And let’s talk about valuations. At the upper price band of ₹465 per share, Saatvik will be valued at around ₹6,000 crores. That’s still tiny compared to its listed rivals — Waaree at nearly ₹1 lakh crores and Premier Energies at about ₹47,000 crores. But to be fair, those players operate at a much bigger scale, with higher installed capacity and wider presence. Saatvik has been catching up fast though. And one of the most interesting figures is of its order book that’s jumped nearly tenfold in just a year — from ₹559 crores to over ₹5,000 crores — a sign that demand for its modules is very real.
The financial picture has also sharpened.

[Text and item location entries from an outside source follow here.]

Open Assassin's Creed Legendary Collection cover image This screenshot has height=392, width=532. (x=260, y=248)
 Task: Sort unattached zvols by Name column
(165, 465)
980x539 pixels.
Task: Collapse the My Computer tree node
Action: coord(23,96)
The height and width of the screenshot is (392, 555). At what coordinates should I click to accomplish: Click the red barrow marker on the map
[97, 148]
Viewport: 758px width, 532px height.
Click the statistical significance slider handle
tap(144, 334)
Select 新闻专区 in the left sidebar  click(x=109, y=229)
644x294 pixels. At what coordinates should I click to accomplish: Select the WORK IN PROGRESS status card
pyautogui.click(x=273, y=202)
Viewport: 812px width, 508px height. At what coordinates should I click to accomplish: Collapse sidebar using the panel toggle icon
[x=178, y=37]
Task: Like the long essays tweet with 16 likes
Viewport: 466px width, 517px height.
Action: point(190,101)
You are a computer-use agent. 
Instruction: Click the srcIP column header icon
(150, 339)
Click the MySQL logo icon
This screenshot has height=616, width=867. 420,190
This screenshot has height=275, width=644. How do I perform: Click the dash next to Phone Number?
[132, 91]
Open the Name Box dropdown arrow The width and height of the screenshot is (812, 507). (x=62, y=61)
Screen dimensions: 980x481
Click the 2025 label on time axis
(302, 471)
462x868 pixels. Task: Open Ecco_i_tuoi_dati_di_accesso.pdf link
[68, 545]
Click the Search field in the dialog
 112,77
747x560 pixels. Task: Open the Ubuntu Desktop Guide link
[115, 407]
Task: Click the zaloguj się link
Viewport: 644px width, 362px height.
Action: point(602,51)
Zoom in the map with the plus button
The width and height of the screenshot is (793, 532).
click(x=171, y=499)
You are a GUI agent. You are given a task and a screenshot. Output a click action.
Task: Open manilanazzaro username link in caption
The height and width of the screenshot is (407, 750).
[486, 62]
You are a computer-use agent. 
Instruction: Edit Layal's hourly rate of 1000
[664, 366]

Operating profit margins have risen from a thin 3.9% in FY23 to 16.4% in FY25, while net profit margins are holding around 9%. That’s lower than peers like Waaree and Premier, which run at 14% levels, but it shows steady improvement. Return on equity, a measure of how much profit the company makes on shareholder money, is a staggering 63% in FY25.
So yeah, Saatvik is at an inflection point. In just a few years, it has gone from a small player to a serious contender with a multithousand-crore order book and technology that’s in step with global trends. And the IPO gives it the firepower to double capacity and clean up its balance sheet, putting it in a stronger position to chase India’s solar boom. But the story, as we saw, isn’t without wrinkles, and a lot depends on whether the new Odisha plant helps these numbers scale further without eroding profitability.
So while this isn’t a finished product like the existing listed players, it’s more of a growth bet — one that could shine brighter if the execution matches the ambition, or dim quickly if costs and competition catch up. And the coming years will decide how brightly this bet on solar shines.